**WORK ORDER 1**
Translate into Spanish the following sentence from the passage on ethics: "For example, Time Theft is a contemporary issue that is ethically addressed."
**WORK ORDER 2**
Echo the passage on ethics word for word, from "The eighteenth-century philosopher" up to and including "to raise prices.".
(EXCERPTED PASSAGE Opens)
In a multicultural society, it is, indeed, more difficult to define what is ethical and what is not. However, in certain professions, there are codes of ethics. Consider, for instance, the Journalist Code of Ethics. As posted for the Journalism Department of San Francisco State University and other schools of Journalism, as well, at the top is "Strive for Accuracy and Fairness" and "Tell the Truth" and "Do not Plagiarize." Certainly, the medical profession has long had ethical standards which are in line with those of Journalism in the insistence upon honesty and integrity and client/medical staff confidentiality.
And, while different cultures value certain character traits more highly than others, there is, nevertheless, agreement that a standard of truthfulness is essential. Colleges and universities include in their business schools a course in Business Ethics, which in many schools is a course that is a requisite. Against truthfulness is at the top of the list, as well as such issues as how to conduct oneself at the jobsite or with clients or associates. For example, Time Theft is a contemporary issue that is ethically addressed. In one study,
Almost three out of four social networkers (72 percent) spend at least some time of their workday on social networking sites.
The eighteenth-century philosopher Adam Smith said,
People of the same trade seldom meet together, even for merriment and diversion, but the conversation ends in a conspiracy against the public, or in some contrivance to raise prices.
So, governments set certain standards of ethics, such as making Insider Trading illegal, while individual businesses set other ethical standards that are monitored by their Human Resources.
While there are, then, professional ethical standards, the personal ethics of individuals are often set based upon that person's religious and cultural beliefs as well as adherence to required behaviors pertinent to their environment's laws. Standards of what is right and wrong are often set based upon Christianity, for instance, or cultural beliefs of respecting individual's self and property. Thus, ethics can be defined as a set of moral standards for personal and professional behavior based upon religious, cultural, and humanistic beliefs, along with professional responsibilities.
(EXCERPTED PASSAGE Closes)
(MATERIAL SHOWN Opens)
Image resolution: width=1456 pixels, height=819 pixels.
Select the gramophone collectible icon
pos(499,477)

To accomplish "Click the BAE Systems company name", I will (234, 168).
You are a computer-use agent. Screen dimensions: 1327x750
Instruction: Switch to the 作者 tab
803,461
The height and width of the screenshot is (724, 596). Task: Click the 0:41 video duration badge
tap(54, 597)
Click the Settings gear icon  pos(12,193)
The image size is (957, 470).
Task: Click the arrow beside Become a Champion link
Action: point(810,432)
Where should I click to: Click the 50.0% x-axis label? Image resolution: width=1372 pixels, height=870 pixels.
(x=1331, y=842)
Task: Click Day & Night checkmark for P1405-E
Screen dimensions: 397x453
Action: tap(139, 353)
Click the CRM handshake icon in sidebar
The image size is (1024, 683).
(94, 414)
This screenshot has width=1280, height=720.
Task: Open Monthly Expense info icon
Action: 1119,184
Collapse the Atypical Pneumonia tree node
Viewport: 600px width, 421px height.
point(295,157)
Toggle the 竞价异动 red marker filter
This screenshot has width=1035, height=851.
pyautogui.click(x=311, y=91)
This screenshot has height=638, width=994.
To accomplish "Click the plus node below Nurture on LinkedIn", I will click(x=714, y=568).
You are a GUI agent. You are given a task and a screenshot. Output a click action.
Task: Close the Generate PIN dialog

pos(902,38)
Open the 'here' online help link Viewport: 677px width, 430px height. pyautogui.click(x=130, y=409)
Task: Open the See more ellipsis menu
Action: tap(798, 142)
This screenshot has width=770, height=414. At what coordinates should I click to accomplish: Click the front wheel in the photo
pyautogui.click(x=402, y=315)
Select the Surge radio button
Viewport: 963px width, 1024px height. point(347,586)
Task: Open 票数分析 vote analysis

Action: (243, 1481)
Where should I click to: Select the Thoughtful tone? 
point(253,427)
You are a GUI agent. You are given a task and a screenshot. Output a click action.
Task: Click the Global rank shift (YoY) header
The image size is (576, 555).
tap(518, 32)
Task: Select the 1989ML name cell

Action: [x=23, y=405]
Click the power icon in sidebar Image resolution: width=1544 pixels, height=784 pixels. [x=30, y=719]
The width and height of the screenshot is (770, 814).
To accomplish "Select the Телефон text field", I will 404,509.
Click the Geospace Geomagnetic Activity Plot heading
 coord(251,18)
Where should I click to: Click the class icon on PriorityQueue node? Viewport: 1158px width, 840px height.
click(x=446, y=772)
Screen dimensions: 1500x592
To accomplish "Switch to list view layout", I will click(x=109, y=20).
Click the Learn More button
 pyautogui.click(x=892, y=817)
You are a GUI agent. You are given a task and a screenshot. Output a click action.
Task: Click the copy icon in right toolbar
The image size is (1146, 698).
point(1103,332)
(MATERIAL SHOWN Closes)
**FINAL ANSWER 1**
Por ejemplo, el robo de tiempo es un problema contemporáneo que se aborda desde la ética.

**FINAL ANSWER 2**
The eighteenth-century philosopher Adam Smith said,
People of the same trade seldom meet together, even for merriment and diversion, but the conversation ends in a conspiracy against the public, or in some contrivance to raise prices.